One, I’m not sure if your technical team is developed to the level of cultivating a culture of carrying out post-event surveys as Standard Operating Procedure to gauge public response to such an important address. In the unlikely event they have and in fact did so, they’d perhaps have communicated that very many people found it interesting that you were able to identify only one family in my community of Bugwere, which, you said, has been transformed by your Parish Development Model, PDM. Mtukufu Rais, Uganda has 1,000,000 Bagwere. As a statistical expression, therefore, one successful family out of a million Bagwere presents a disturbing antithesis to your middle-income narrative. It certainly didn’t cover your speech in glory. It was an overt admission of PDM as a policy failure, just like all the other similarly high-sounding interventions before it -Entandiikwa, Poverty Eradication Action Plan (PEAP), National Agricultural Advisory Services (NAADS), Northern Uganda Social Action Fund (NUSAF), Prosperity for All, Operation Wealth Creation, Emyooga, etc. We see a consistent pattern: billions released, but with the only beneficiaries being officers who run those programmes.
Mtukufu Rais, the second point is that your speech, once again, repeated the claim that Uganda attained lower-middle-income status.
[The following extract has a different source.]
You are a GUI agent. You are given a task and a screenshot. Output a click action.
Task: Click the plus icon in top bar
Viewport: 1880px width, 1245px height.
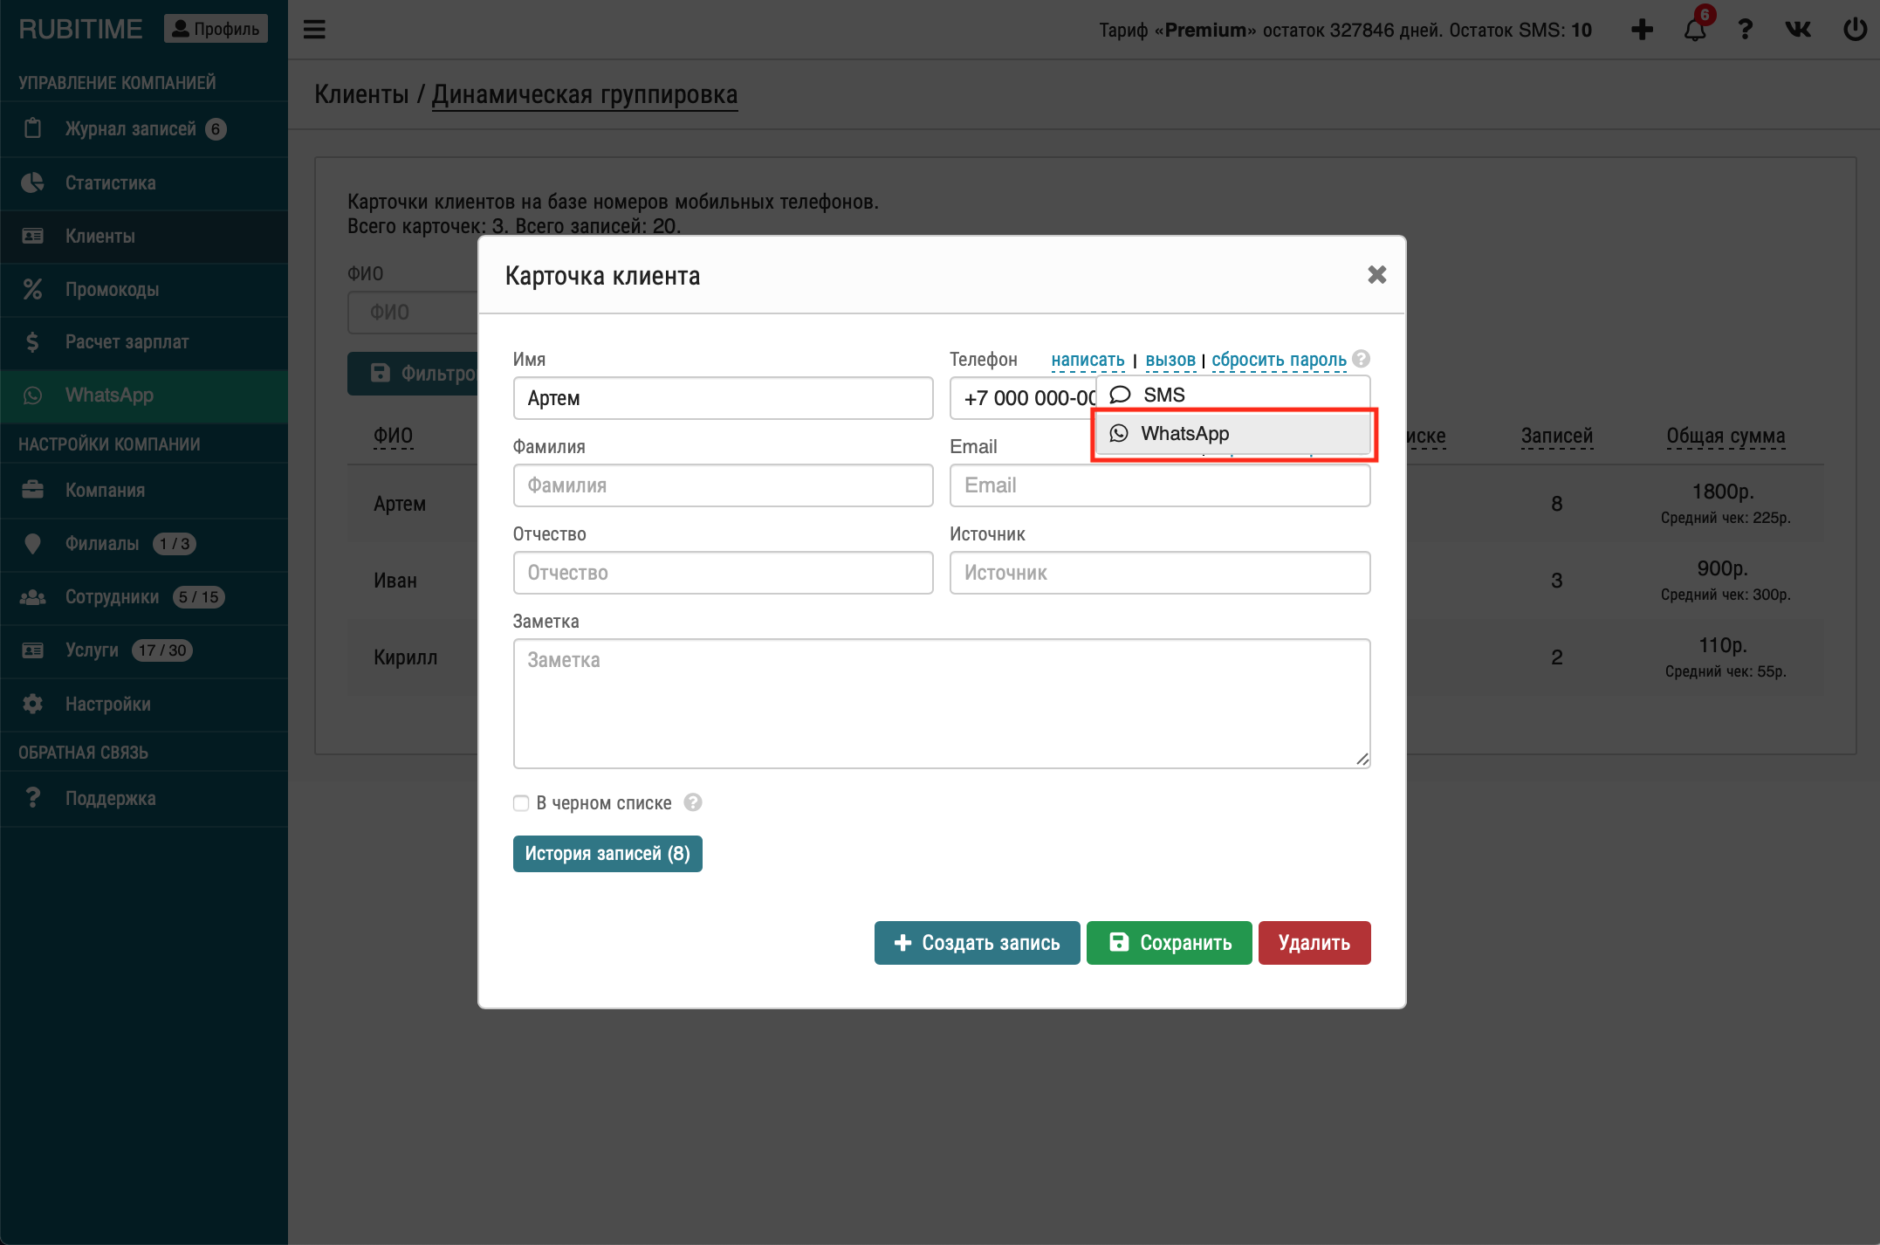(x=1642, y=30)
Absolute fallacy! Your well-paid economists remind us of King Ahab of Israel, who kept 400 prophets at his palace, all bought and paid-for, whose job was to prophesy to the King what he wanted to hear. When the time came for battle, they sold him a dummy – all of them assured him that the Lord would give him victory. Only one prophet – Micaiah, an outsider – whom King Ahab disliked for speaking unpleasant truths, told King Ahab the truth: you’re a dead man if you go to battle with Syria. King Ahab, therefore, threw Micaiah in jail (sound familiar?) and went to battle. He died. As a qualified public policy analyst (omutendeke), I respectfully draw your attention to two broad approaches to middle-income considerations – quantitative and qualitative.
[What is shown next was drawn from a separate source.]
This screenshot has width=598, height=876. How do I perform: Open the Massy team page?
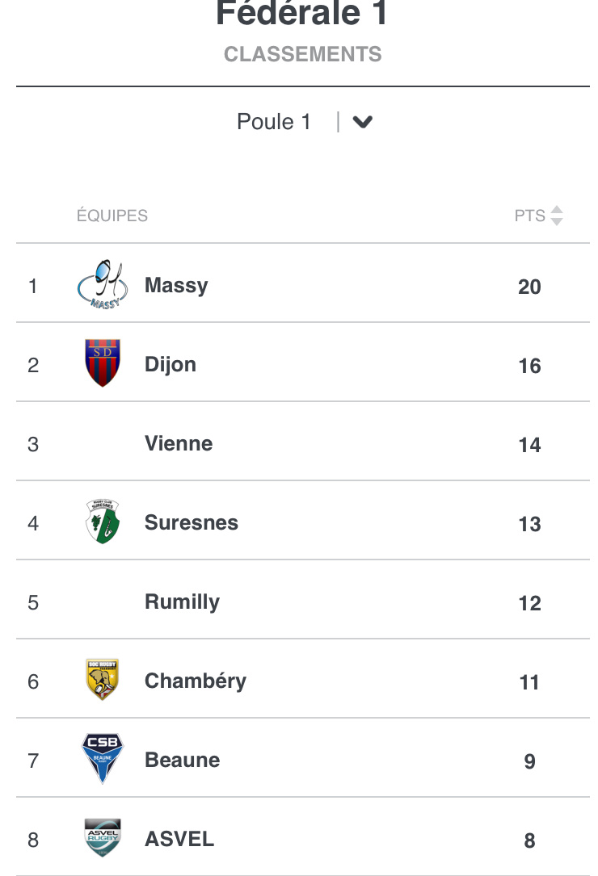click(176, 285)
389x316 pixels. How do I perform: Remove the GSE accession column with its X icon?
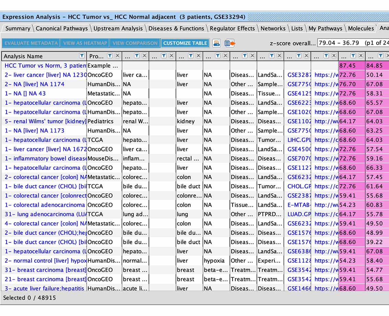306,56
The first approach, which clearly is what you are using, is the ‘Statistical middle-income status’ – a country reaches a certain Gross National Income (GNI) per capita threshold set by institutions such as the World Bank. How do we get that? Simple example: 10 people are in a village. Nine earn $1 a day, but one earns $1,000 d a day. The GNI per capita is total income divided by population. That means that even though 90 percent of the people earn only $1 per day, the GNI is $100.90. Officially, the village is rich! Now, that is excellent for propaganda purposes, but, as you can see, it’s an insult and injustice to the vast majority who are struggling to survive. This is what, in public policy analysis, we call ‘the tyranny of averages’.
Mtukufu Rais, the more enlightened and elevated approach is qualitative and is, in essence, ‘Sociological middle-income status’ – the emergence of a broad, stable middle class with disposable income, property ownership, educational attainment, and economic security.
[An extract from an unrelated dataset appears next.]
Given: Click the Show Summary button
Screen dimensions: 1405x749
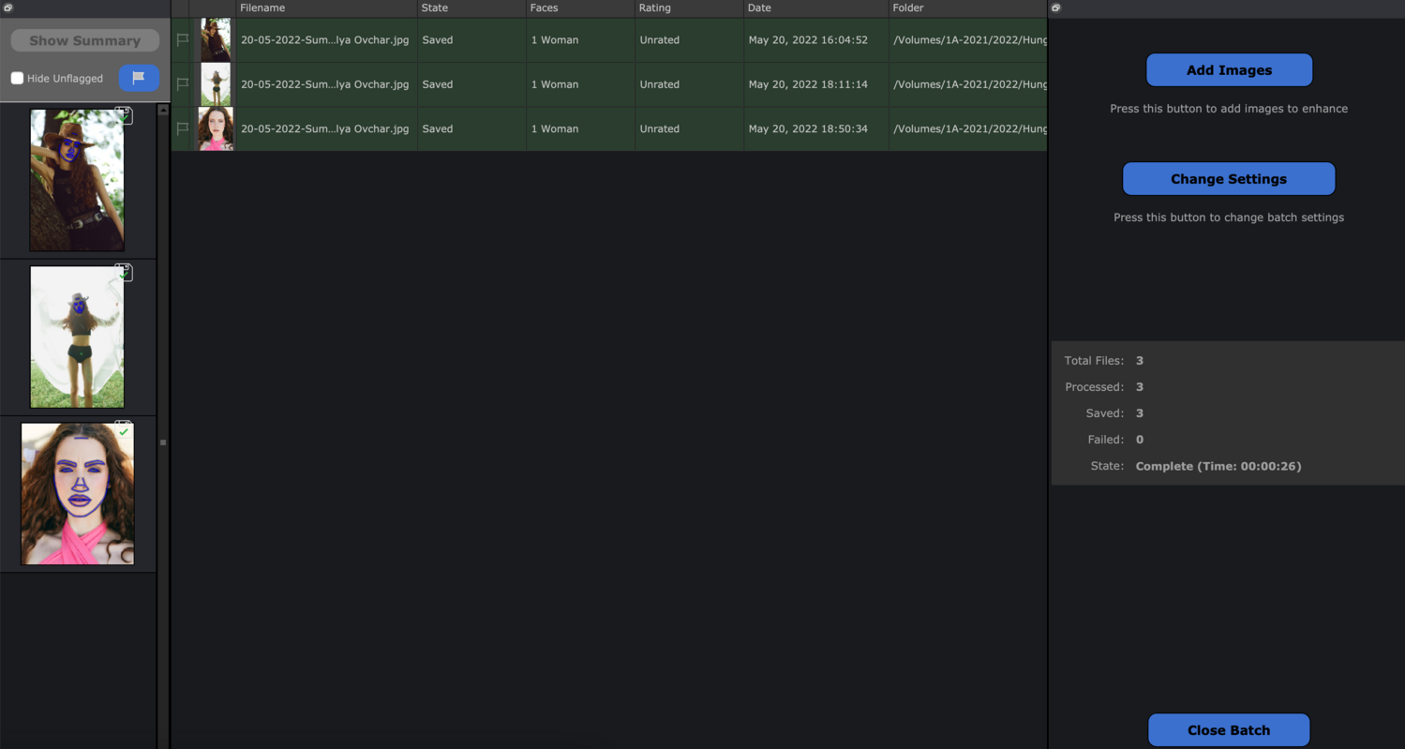Looking at the screenshot, I should point(84,40).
Can most Ugandans afford decent housing, access decent healthcare, save monies aside, educate their children with ease, and retire with dignity? No! Most people live hand-to-mouth. Can’t pay rent, find transport to work, or even put food on the table. Mtukufu Rais, even the few with jobs fear retiring because they wouldn’t survive. In fact, at least 3000 Karimojong practically starved to death under our noses in 2022 – as you stood at the podium in Kampala proclaiming ‘middle-income’ status. A nation does not prove its middle-income status by a presidential address in the comfort of a conference hall, surrounded by rich politicians. It proves it by producing millions of citizens who live middle-class lives. Mtukufu Rais, would you feel able to repeat that ‘middle-income’ speech in Karamoja, where my umbilical cord is buried? Mungu azidi kukusitiri, Mtukufu Rais!